Published on 12/11/2021
5 min
You have just been appointed head of the Onda, - The French Office for the circulation of performing arts. Could you tell us about this institution and its missions?
The Onda is an agency created in 1975 to connect artists, particularly emerging artists, with promotion structures. That is still its mission today. It is a public service that only functions in the subsidized sector: we defend every discipline in the live performing arts, except for the field of music, where we focus on jazz and contemporary music. The Onda works with about a thousand partner structures, at the national and international level. When it comes to working internationally, we focus on importing foreign artists to perform on French stages. We hence work in a very complementary manner with the French Institute, which is in fact more concerned with exporting French artists for foreign stages. We willingly take risks and support young companies that have difficulty finding bookings, and whose creative process is fairly long. We provide a financial guarantee for promotion structures that accompany them, to support the artistic risks they take. Helping emerging artists means ensuring that promoting shows will allow them to grow, and permit companies to progress and gain recognition.
What are the guiding principles of your work as head of the Onda?
I am not going to touch the Onda’s DNA, as it already functions very well. What I consider my mission is shifting the gaze of programmers, who sometimes need the Onda to allow themselves to be convinced to accompany unusual and/or innovative shows. Of course, the current situation is complicated with Covid-19, and it requires us to adapt our project. This pandemic has created numerous difficulties but has also forced us to question our approach and change the way we work and travel. Today, it is difficult to widen the audiences for live shows. The pandemic created new tools and allowed a new audience to discover these shows thanks to digital content. Earlier, there was a real separation between live performance and the audio-visual world, sometimes between the artists themselves, who ignored each other. My second mission will be to work with the different regions. Today, five French regions have created specialist agencies to accompany live performance, and they have developed a network called La Collaborative. Others have not yet taken the step, or do not want to do so. Our efforts target these groups, in order to support them in their work related to regional cultural policy.
Concretely, how do you support artists and performances halls?
We do not support artists directly, but we do support the structures that programme them. Our advisors see almost everything it is possible to discover. This small, extremely active team truly works in the field, and follows the work of a considerable number of companies and sites. They create a link between the artists on the one hand, and programmers on the other. This allows us to establish a real climate of trust. Our team knows the programmers and artists very well and can suggest creations that correspond to both parties.
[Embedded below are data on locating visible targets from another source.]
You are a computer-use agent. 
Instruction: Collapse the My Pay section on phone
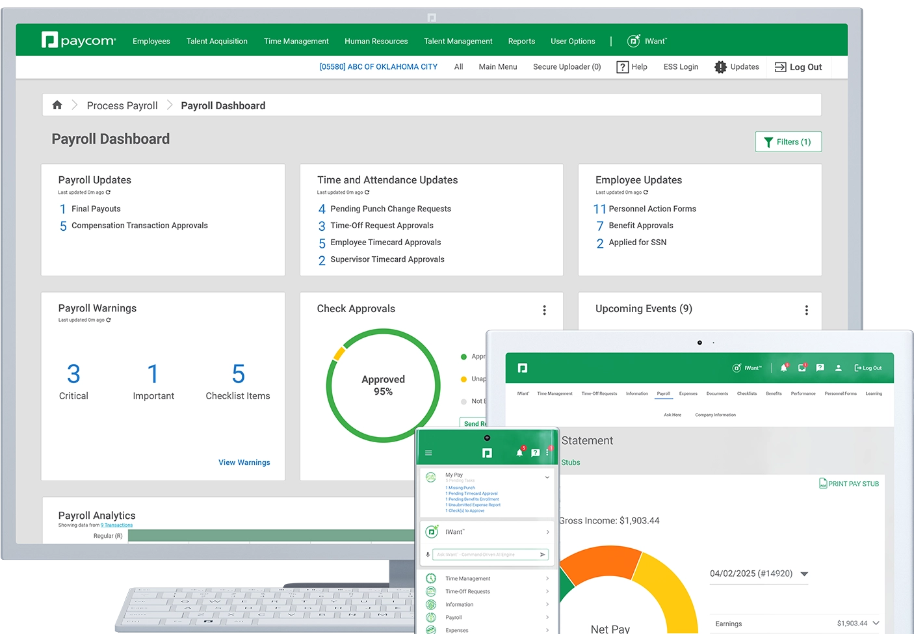pos(547,477)
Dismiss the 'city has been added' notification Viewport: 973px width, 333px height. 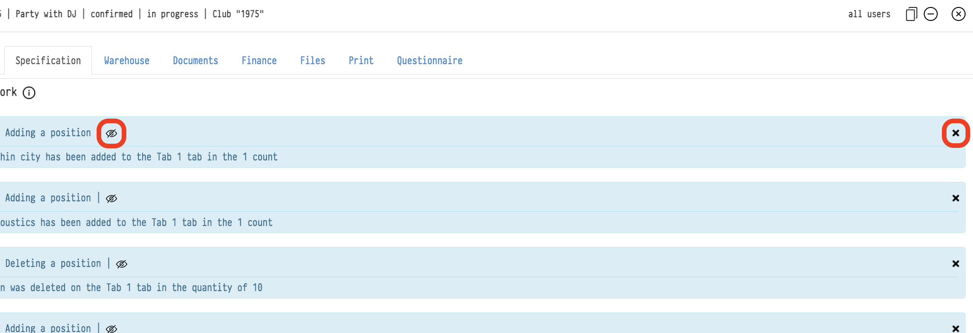click(955, 133)
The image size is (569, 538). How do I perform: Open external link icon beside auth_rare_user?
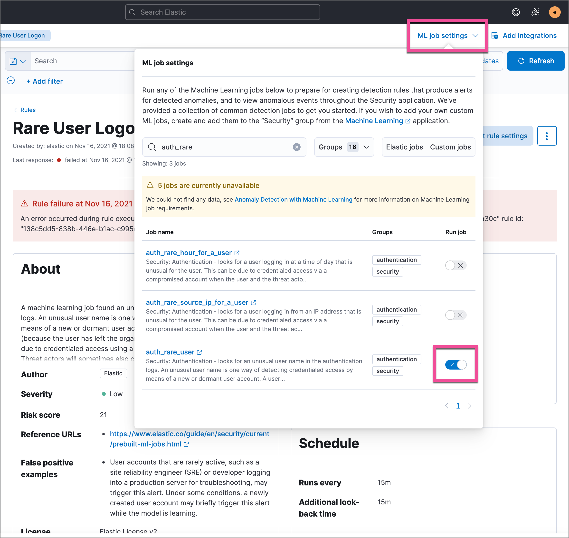[x=199, y=352]
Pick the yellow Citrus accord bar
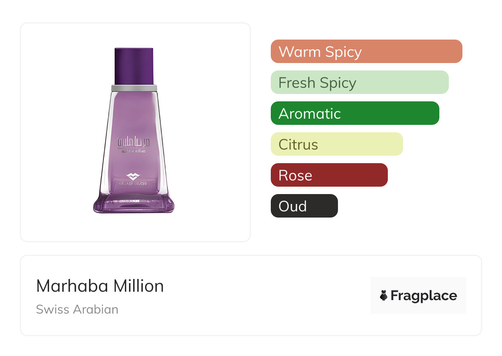 336,144
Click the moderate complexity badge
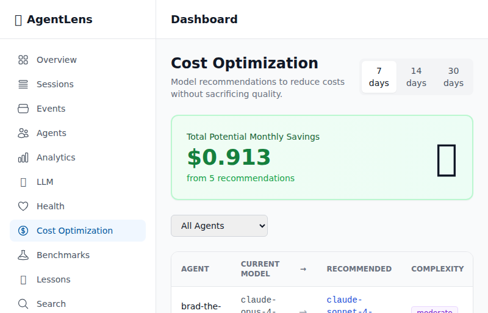Image resolution: width=488 pixels, height=313 pixels. click(434, 310)
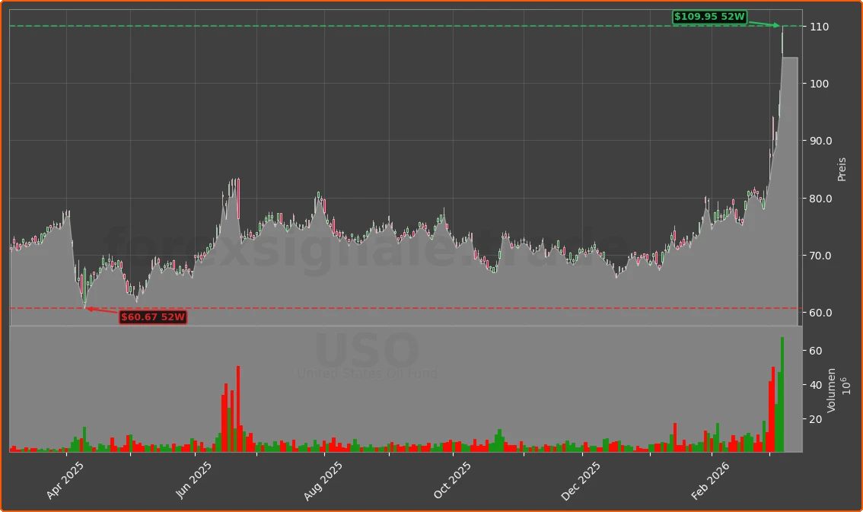The height and width of the screenshot is (512, 863).
Task: Select the Oct 2025 axis label
Action: [x=453, y=475]
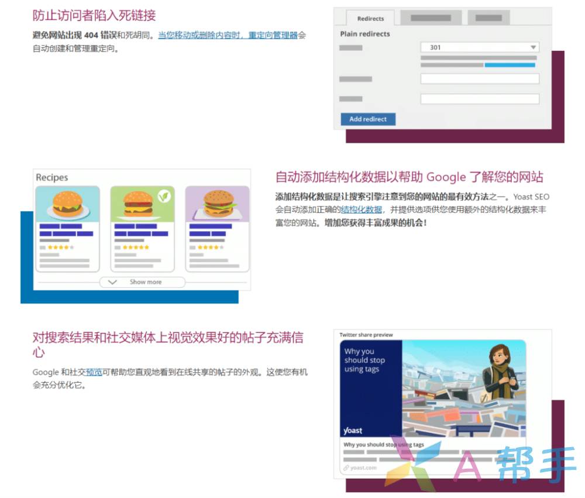
Task: Switch to the Redirects tab
Action: [370, 18]

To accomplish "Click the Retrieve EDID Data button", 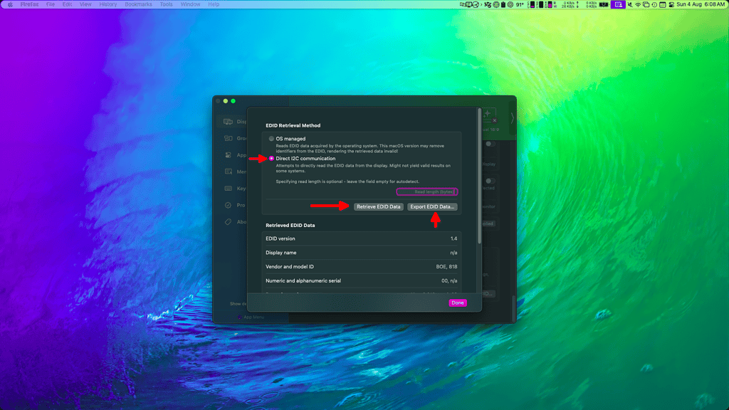I will [x=379, y=206].
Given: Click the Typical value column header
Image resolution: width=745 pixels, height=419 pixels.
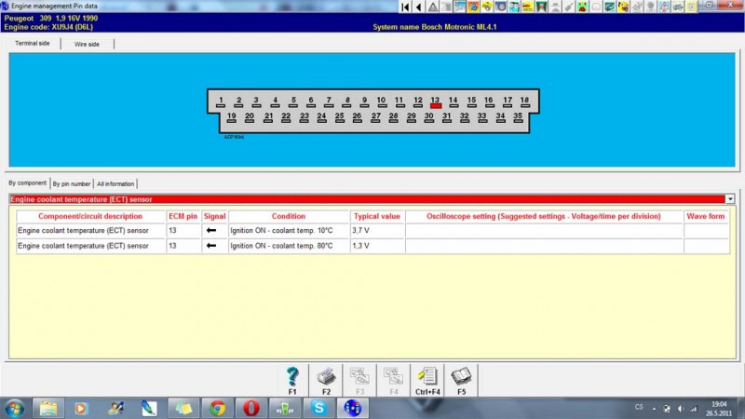Looking at the screenshot, I should tap(377, 216).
We also organise international meetings and itineraries, sometimes including assistance for mobility, in order to allow them to discover foreign shows.
The Onda offers a new scheme in the form of assistance to experiment with digital content. Did the Covid-19 crisis accelerate the development of this practice?
As part of its stimulus package, the Ministry of Culture gave us a large budget, which allows us to work on these new distribution channels via digital tools. We have just published a tender for a project called Live Screen to support this. This strategy targets artists via live show promotion structures, to allow them to develop their digital practices.
What will the privileged distribution channels for these recordings be?
Shows that are filmed in their entirety will be handled by the CNC, that will then be the link to television channels like Arte, TV5, France Télévisions, or the Culturebox channel that specializes in live performance. But this scheme will also help international promotion. This summer, a large number of foreign programmers did not attend the Avignon festival because of the pandemic. These recordings were a way of compensating for their absence and keeping the doors to international promotion open. Another key question is free distribution: either on television, or social networks. The projects we support must be freely available. We are also working on all the aspects of facilitation around the show itself: documentaries, capsules, and artist interviews, which can explain their approach. These audio-visual documents can then be used in schools, in the context of a pedagogical project to prepare a school group’s visit to a theatre. Some companies also create web-series for distribution on social media, to prepare the launch of a show. A few years ago, a company in Cherbourg created a web-series that created a buzz in the town, which led to full houses. The aim is to continuously try to go beyond the historical separation between the audio-visual and stage worlds.
Onda is a regular partner of the Institut français, particularly for the Focus. Focus is a major influence plan for artistic scouting to feed the programmes of prescribing foreign partners and to contribute to better distribution of French artists.